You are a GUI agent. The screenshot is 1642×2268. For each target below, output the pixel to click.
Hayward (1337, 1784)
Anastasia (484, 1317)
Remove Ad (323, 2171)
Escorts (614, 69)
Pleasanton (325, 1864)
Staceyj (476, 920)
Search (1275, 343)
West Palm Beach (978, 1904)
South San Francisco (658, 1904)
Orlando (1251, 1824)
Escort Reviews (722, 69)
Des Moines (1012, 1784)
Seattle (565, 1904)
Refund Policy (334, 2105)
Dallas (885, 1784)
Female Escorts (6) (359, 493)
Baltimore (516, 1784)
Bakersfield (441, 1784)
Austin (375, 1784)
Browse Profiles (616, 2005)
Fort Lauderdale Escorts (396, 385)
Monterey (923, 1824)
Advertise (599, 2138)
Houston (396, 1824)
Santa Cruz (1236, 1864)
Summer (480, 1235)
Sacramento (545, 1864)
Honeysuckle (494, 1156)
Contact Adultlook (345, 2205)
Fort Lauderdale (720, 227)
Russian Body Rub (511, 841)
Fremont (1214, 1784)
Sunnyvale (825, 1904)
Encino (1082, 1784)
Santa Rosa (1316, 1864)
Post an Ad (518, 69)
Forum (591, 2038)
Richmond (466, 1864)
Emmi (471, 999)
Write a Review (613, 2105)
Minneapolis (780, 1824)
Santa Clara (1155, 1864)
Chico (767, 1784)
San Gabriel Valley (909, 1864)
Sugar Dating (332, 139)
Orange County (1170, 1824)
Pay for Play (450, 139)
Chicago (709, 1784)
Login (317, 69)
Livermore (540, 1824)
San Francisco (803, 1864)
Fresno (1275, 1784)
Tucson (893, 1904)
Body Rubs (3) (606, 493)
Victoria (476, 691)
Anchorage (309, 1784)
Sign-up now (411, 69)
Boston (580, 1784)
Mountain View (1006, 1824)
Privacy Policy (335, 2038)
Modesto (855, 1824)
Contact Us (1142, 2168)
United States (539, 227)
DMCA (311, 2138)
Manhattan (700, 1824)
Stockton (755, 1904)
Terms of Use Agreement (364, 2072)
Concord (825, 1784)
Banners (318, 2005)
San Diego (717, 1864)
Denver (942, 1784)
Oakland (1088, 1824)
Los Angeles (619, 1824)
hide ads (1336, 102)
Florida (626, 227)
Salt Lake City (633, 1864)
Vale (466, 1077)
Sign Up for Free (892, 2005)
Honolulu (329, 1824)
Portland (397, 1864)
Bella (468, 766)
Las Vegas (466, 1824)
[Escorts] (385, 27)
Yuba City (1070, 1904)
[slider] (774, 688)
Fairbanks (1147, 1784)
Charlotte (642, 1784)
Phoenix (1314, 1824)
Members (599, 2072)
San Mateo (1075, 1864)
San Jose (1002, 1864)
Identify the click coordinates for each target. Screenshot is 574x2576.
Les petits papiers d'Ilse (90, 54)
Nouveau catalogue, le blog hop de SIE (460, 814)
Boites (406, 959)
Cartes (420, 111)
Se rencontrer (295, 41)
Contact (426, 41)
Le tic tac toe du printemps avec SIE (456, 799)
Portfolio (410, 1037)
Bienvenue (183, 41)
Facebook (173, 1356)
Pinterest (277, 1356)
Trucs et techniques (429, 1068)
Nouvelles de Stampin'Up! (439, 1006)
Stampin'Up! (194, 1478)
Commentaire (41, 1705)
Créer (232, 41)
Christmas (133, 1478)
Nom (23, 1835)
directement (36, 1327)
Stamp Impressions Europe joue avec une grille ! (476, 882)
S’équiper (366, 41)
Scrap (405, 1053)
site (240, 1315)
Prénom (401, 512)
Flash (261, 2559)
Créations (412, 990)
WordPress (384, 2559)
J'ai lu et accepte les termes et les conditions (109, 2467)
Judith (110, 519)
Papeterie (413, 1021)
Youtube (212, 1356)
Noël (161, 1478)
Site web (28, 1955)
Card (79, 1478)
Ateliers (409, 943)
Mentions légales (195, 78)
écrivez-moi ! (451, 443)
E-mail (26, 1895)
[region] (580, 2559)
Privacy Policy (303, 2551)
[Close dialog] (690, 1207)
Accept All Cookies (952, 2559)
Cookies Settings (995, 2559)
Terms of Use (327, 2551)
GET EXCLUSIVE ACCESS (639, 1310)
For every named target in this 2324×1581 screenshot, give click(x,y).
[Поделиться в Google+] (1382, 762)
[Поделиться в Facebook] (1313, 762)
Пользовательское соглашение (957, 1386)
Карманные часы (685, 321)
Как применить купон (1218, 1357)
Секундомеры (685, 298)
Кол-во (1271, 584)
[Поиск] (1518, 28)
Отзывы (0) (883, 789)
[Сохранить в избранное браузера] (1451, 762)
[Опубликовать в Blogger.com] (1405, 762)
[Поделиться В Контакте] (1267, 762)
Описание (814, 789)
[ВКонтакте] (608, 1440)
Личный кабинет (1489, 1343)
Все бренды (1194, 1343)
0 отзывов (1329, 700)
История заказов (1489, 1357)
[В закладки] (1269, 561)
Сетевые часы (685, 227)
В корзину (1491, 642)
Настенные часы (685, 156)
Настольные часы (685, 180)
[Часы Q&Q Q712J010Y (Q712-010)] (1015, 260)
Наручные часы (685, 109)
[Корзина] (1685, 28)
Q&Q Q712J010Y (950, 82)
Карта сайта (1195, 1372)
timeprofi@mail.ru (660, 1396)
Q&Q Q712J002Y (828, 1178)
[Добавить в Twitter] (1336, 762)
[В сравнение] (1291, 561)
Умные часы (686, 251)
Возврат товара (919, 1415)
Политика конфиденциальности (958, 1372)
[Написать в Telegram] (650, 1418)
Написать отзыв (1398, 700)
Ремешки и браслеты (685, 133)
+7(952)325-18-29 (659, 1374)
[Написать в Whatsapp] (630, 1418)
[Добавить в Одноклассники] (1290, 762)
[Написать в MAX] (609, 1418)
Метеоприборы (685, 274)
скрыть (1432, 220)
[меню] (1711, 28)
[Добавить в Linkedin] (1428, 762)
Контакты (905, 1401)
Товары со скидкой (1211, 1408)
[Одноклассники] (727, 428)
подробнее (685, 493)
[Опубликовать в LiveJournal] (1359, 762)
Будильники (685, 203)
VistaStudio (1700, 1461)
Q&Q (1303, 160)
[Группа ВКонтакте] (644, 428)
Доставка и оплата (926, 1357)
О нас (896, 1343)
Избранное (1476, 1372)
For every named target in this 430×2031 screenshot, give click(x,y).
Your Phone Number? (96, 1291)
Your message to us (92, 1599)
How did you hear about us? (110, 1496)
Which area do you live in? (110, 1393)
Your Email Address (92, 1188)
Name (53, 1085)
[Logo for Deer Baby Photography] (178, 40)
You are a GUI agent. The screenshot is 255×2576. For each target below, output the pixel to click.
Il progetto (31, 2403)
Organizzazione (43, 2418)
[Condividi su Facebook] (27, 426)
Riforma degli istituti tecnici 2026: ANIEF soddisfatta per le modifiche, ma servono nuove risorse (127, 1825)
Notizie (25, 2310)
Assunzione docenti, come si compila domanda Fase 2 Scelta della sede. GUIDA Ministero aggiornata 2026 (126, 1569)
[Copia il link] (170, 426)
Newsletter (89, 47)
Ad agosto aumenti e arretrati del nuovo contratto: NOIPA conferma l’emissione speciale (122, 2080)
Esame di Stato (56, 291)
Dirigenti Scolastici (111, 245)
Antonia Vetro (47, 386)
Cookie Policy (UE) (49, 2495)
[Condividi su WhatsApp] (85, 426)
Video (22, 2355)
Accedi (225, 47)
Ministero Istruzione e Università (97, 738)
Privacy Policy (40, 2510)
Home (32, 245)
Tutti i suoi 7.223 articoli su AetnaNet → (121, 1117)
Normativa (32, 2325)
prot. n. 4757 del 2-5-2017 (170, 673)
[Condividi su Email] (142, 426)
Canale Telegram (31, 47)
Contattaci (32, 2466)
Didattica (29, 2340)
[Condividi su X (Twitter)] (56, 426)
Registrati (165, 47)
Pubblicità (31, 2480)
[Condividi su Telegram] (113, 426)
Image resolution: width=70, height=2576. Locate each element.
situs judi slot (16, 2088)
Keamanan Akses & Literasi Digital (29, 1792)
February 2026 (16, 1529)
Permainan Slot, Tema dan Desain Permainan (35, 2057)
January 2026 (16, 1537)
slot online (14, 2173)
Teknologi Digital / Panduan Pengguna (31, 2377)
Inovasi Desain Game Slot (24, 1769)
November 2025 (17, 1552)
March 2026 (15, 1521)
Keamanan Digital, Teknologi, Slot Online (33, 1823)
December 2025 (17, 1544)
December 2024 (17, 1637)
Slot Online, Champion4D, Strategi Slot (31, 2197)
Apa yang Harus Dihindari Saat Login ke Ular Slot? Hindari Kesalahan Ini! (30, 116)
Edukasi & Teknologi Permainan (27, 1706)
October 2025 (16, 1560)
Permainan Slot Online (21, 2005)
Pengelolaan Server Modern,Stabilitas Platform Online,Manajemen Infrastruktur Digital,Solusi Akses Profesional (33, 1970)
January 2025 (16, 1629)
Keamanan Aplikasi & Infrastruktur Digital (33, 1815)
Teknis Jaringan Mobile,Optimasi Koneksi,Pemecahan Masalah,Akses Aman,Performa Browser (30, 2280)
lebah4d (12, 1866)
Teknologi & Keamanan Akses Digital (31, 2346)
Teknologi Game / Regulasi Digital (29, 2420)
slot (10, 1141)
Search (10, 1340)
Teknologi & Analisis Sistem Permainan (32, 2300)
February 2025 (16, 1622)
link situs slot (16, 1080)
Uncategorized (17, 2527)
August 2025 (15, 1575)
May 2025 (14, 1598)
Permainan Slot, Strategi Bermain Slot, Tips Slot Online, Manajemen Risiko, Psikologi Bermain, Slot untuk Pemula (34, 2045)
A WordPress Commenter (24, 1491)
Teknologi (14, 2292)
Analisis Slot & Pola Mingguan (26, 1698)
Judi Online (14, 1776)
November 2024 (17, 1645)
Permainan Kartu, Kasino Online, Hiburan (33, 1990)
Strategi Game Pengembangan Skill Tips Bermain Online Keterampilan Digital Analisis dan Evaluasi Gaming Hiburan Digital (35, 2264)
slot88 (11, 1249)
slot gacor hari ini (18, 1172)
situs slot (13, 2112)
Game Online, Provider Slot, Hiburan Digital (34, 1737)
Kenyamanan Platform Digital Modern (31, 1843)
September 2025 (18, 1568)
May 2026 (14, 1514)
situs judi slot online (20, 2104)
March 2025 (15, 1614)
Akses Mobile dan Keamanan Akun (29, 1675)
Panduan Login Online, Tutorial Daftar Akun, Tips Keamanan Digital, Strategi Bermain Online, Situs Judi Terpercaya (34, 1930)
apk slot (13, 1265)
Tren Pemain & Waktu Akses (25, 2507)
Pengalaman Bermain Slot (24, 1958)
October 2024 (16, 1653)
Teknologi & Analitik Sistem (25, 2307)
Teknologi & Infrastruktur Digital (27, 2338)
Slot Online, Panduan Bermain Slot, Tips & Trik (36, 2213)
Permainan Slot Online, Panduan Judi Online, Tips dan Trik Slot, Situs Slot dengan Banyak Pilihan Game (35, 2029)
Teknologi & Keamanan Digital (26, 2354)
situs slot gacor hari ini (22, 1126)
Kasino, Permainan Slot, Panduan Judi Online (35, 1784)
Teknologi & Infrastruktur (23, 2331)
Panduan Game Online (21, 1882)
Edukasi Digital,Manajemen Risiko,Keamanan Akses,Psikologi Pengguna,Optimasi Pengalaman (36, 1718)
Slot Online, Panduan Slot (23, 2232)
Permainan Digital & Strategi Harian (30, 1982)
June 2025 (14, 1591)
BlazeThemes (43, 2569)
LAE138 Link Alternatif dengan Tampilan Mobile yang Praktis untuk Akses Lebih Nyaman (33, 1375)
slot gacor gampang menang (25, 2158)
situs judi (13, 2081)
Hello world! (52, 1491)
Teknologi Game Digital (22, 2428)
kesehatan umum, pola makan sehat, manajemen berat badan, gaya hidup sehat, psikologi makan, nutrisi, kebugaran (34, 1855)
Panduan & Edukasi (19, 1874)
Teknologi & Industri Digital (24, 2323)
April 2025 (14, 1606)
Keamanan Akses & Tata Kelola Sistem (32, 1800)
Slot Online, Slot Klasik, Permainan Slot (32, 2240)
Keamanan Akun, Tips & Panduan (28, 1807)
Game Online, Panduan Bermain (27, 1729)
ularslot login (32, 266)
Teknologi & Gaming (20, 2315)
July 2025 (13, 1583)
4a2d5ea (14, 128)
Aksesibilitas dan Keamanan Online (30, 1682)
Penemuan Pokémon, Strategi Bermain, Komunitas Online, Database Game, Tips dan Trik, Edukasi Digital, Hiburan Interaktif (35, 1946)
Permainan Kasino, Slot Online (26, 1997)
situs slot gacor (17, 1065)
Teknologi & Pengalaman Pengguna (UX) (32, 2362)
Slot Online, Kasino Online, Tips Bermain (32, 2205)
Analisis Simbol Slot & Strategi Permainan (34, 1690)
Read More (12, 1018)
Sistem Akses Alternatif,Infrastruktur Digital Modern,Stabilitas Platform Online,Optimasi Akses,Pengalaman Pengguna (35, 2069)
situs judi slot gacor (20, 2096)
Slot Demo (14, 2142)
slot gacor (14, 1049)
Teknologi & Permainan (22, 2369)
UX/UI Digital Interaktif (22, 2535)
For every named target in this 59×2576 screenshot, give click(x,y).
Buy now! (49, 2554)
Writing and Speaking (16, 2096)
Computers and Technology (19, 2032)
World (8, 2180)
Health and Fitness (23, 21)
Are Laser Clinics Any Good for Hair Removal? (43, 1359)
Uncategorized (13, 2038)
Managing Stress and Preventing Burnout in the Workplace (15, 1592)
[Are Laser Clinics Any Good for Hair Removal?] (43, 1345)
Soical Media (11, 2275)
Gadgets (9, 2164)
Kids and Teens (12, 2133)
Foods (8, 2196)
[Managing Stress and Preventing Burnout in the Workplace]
◆ ◆ ◆
> What to work on:
In the listing above, find the line containing "0 отзывов (1329, 700)" and the line containing "Which area do you live in? (110, 1393)", then quote both, plus every line between them, exactly as written.

> Answer box:
0 отзывов (1329, 700)
История заказов (1489, 1357)
[В закладки] (1269, 561)
Сетевые часы (685, 227)
В корзину (1491, 642)
Настенные часы (685, 156)
Настольные часы (685, 180)
[Часы Q&Q Q712J010Y (Q712-010)] (1015, 260)
Наручные часы (685, 109)
[Корзина] (1685, 28)
Q&Q Q712J010Y (950, 82)
Карта сайта (1195, 1372)
timeprofi@mail.ru (660, 1396)
Q&Q Q712J002Y (828, 1178)
[Добавить в Twitter] (1336, 762)
[В сравнение] (1291, 561)
Умные часы (686, 251)
Возврат товара (919, 1415)
Политика конфиденциальности (958, 1372)
[Написать в Telegram] (650, 1418)
Написать отзыв (1398, 700)
Ремешки и браслеты (685, 133)
+7(952)325-18-29 (659, 1374)
[Написать в Whatsapp] (630, 1418)
[Добавить в Одноклассники] (1290, 762)
[Написать в MAX] (609, 1418)
Метеоприборы (685, 274)
скрыть (1432, 220)
[меню] (1711, 28)
[Добавить в Linkedin] (1428, 762)
Контакты (905, 1401)
Товары со скидкой (1211, 1408)
[Одноклассники] (727, 428)
подробнее (685, 493)
[Опубликовать в LiveJournal] (1359, 762)
Будильники (685, 203)
VistaStudio (1700, 1461)
Q&Q (1303, 160)
[Группа ВКонтакте] (644, 428)
Доставка и оплата (926, 1357)
О нас (896, 1343)
Избранное (1476, 1372)
For every named target in this 430×2031 screenshot, give click(x,y).
Your Phone Number? (96, 1291)
Your message to us (92, 1599)
How did you hear about us? (110, 1496)
Which area do you live in? (110, 1393)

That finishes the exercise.